Studio album by the Beatnuts
- Released: June 21, 1994
- Recorded: May 1993 – March 1994
- Studios: LGK (Leonia, NJ); Soundtrack (New York, NY); Greene St.;
- Genre: Hip hop
- Length: 58:21
- Labels: Violator; Relativity;
- Producers: The Beatnuts; Lucien; V.I.C.;

The Beatnuts chronology
| Intoxicated Demons: The EP (1993) | The Beatnuts (1994) | Stone Crazy (1997) |

Singles from The Beatnuts
- "Props Over Here" Released: 1994; "Hit Me with That" Released: 1994; "Hellraiser" Released: 1994;

= The Beatnuts: Street Level =

The Beatnuts is the self-titled full-length debut album by American hip hop trio the Beatnuts. It was released on June 21, 1994, via Violator/Relativity Records. The recording sessions took place at LGK Studios in Leonia, New Jersey, at Soundtrack Studios and Greene St. Recording in New York. The album was produced by the Beatnuts and Lucien. It features guest appearances from Gab Gotcha of Triflicts, Grand Puba and Miss Jones. The album reached number 182 on the Billboard 200 and number 28 on the Top R&B/Hip Hop Albums in the United States. Two singles were released: "Props Over Here", which peaked at number 39 on the US Hot Rap Singles, and "Hit Me with That". The music video for "Props Over Here" was directed by Abraham Lincoln Lim.

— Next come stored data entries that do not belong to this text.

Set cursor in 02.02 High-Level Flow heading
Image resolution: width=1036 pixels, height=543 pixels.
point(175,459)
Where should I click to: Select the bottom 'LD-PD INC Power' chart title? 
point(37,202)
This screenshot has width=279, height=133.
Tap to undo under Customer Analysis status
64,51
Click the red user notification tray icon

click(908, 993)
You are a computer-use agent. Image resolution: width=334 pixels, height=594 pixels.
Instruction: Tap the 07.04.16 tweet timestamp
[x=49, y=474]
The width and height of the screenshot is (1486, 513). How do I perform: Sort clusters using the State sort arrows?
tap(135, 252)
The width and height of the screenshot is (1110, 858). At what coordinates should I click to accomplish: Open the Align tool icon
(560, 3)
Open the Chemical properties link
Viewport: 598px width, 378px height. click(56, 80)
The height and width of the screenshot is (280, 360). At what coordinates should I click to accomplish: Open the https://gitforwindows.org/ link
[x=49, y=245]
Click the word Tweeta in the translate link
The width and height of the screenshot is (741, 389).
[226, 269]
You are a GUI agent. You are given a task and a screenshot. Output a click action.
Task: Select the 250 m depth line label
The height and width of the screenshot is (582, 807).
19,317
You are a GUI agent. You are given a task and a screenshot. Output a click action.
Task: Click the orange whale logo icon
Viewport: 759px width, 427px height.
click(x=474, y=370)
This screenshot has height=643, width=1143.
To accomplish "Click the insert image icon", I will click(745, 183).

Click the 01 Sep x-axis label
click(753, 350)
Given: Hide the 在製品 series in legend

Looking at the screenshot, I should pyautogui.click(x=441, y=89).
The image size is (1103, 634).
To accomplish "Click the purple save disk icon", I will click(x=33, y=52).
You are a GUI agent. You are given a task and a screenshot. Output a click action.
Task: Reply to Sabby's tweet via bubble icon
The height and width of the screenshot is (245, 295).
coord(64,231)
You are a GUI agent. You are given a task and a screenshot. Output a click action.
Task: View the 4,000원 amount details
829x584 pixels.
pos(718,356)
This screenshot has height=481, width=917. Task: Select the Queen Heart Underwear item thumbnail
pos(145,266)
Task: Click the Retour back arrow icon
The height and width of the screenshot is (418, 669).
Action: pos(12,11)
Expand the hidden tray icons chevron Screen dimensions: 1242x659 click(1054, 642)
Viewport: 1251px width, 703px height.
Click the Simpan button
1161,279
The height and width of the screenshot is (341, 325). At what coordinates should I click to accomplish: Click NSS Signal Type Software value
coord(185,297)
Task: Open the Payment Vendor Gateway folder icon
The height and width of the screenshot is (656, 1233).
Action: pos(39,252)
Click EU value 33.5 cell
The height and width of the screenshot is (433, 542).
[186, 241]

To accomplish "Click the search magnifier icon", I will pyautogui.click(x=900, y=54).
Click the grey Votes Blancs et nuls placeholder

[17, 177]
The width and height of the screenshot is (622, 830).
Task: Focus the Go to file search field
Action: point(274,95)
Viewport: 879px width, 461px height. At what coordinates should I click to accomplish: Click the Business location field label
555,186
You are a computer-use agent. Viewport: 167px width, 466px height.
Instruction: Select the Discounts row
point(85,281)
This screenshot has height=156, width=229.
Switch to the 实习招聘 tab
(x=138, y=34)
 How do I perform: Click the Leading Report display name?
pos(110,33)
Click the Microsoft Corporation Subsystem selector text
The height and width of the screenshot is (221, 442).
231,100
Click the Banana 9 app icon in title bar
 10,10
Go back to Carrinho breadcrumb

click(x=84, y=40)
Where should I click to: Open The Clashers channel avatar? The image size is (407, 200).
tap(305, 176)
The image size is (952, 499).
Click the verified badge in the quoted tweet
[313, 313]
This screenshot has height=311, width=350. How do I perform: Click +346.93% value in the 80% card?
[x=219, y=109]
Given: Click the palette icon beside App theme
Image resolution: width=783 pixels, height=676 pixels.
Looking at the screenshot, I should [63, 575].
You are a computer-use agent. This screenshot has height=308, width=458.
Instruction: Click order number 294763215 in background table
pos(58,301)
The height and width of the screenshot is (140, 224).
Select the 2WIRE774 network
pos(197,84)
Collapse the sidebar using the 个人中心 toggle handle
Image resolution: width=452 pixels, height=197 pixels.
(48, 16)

The album's title is sometimes mistakenly referred to as Street Level, because those words appear on the album cover; however, the words "Street Level" do not appear anywhere else on the CD (in the liner notes or on the CD spine label). The song "Psycho Dwarf" previously appeared on the 1993 Intoxicated Demons: The EP. It is the last Beatnuts album to include Fashion, who left the group to pursue a solo career under the alias Al' Tariq.

==Critical reception==

The Washington Post noted that "the Beatnuts stance is hard but not impenetrable, though the laid-back geniality of the first single, 'Props Over Here', seems a little forced and radio-friendly."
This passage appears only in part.